Perhaps his most unexpected personal characteristic is that he never looks at a man’s face and never recognizes a face. This is inherited; his father one day stepped on his toe in the street and passed on with an apology, not knowing him. He would not recognize his mother or his brothers, even, if he met them without warning. Long practice has made Lawrence able to talk for twenty minutes at a time to whoever accosts him without betraying that he hasn’t a notion who the person is. Yet he can remember names and details of taste and character, and words and opinions and places vividly and at great length. He does his best to see people; but is constantly getting into trouble for not recognizing and saluting officers when they are out of uniform; for nobody is willing to believe his excuses.

He has never been dogmatic about any creed or political conviction: he has no belief in a philosophic Absolute. He has no use for crowds or any person whose only strength is that he is a member of some society or creed. He clearly also expects people to find themselves and be true to themselves, and to leave their neighbours to do the same: he would wish every man to be an everlasting question-mark. He can be relentless to the point of cruelty: the shock of his anger, which is a cold quiet laughing anger, is violent.

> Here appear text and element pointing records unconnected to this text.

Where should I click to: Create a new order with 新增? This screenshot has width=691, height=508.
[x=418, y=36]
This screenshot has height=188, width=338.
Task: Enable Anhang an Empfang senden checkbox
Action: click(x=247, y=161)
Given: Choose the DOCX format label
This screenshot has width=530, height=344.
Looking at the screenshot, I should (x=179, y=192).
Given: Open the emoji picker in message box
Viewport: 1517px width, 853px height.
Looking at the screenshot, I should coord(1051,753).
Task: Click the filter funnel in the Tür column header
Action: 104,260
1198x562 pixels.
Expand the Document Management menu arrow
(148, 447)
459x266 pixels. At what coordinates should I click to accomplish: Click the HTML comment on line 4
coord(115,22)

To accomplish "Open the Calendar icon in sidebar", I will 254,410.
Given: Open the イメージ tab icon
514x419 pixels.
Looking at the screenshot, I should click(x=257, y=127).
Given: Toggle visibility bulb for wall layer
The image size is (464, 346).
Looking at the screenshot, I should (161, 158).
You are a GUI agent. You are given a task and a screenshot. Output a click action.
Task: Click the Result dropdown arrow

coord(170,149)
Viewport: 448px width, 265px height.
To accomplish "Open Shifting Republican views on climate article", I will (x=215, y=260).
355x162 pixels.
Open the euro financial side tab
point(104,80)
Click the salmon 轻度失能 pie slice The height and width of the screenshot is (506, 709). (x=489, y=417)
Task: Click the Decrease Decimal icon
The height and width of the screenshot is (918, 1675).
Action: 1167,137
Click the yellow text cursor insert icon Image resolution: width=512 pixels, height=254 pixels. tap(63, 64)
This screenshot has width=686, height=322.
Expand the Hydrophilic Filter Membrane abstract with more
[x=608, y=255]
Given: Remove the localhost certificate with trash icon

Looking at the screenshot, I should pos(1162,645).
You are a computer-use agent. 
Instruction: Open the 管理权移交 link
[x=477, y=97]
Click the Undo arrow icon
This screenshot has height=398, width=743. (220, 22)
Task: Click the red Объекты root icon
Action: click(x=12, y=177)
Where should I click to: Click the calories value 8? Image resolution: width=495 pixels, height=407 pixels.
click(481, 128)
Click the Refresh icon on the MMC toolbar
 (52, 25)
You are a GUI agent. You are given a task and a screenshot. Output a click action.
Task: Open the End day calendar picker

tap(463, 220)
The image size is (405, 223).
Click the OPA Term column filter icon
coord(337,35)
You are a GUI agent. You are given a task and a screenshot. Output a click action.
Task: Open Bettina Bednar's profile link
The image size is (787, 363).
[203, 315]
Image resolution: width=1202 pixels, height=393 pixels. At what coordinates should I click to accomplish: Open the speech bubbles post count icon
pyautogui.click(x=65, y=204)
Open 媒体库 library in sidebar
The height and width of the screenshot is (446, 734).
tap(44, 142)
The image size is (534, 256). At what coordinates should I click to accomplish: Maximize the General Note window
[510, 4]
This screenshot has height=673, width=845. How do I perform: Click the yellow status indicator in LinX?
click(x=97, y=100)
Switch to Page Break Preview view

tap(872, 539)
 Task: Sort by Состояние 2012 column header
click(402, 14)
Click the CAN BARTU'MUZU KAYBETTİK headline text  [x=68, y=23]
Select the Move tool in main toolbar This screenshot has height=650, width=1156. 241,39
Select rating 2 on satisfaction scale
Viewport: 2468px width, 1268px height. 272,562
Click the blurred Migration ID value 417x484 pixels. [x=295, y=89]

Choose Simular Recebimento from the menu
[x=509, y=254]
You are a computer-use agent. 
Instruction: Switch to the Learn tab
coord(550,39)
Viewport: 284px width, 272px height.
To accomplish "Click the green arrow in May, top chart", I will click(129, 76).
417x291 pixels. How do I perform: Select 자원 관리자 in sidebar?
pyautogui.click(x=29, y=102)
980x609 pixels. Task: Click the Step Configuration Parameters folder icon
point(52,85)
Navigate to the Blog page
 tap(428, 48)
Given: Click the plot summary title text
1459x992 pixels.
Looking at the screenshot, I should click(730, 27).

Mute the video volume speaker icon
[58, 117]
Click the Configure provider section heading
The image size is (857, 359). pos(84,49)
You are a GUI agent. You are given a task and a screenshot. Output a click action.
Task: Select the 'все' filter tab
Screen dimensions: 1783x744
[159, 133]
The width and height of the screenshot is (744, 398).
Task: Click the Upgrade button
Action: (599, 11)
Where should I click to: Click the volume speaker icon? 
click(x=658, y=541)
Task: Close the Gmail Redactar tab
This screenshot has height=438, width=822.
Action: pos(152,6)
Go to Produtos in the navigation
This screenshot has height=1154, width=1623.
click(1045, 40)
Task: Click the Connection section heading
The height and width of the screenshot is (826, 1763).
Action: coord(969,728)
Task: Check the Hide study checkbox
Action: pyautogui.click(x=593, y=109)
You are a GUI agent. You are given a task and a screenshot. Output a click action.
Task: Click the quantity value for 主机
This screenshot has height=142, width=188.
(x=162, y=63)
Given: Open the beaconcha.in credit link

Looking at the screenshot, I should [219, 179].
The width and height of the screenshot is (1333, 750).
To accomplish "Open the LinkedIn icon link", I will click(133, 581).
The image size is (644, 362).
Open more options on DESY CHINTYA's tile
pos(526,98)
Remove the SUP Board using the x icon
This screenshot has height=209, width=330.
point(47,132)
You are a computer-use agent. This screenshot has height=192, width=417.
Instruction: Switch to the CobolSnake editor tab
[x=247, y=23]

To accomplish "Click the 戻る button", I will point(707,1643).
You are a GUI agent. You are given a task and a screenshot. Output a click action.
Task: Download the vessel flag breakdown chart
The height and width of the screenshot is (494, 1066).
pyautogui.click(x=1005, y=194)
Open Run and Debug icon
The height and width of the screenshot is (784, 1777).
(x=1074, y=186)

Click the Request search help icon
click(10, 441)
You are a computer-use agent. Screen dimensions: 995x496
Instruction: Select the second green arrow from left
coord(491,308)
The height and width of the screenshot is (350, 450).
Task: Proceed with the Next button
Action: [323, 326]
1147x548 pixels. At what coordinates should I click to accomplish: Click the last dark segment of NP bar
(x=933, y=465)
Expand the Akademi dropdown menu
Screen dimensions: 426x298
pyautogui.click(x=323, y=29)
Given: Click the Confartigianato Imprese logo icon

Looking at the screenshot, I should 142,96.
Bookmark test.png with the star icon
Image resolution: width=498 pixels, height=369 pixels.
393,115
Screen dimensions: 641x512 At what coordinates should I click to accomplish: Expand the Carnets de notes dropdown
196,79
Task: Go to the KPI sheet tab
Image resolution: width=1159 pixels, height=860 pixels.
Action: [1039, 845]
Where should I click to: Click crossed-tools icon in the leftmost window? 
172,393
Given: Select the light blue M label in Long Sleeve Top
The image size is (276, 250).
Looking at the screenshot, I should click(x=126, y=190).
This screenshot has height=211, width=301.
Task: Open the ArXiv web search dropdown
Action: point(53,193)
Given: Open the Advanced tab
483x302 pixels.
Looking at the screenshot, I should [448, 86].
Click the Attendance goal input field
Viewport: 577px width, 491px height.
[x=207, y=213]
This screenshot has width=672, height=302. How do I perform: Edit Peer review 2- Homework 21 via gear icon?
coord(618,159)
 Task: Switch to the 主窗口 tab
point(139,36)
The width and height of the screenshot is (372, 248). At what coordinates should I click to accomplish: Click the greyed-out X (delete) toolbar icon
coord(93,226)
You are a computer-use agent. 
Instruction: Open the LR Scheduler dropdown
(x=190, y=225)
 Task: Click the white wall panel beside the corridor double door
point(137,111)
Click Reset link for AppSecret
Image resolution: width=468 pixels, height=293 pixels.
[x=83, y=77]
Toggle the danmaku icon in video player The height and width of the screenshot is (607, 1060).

To hear him, say, dismissing an impostor who claims to have served during the War in the East in such and such a unit, or reminding a bully of men deliberately sent to their death by him in such and such a province, is a terrifying experience. But when the offender is gone, the anger goes too and leaves no trace.

Lawrence does not like children (or dogs or camels) in mass, in the usual sentimental way. He likes a few children (as also a few dogs, a few camels). From the rest he shrinks. He is afraid of them, and he is sorry for them, as for creatures forced, without having their wishes consulted, into an existence in which, if they are good creatures, they will necessarily find disappointment. This will not prevent him at times from talking really to a child, treating it as an independent person and not merely as a clever echo of its parents.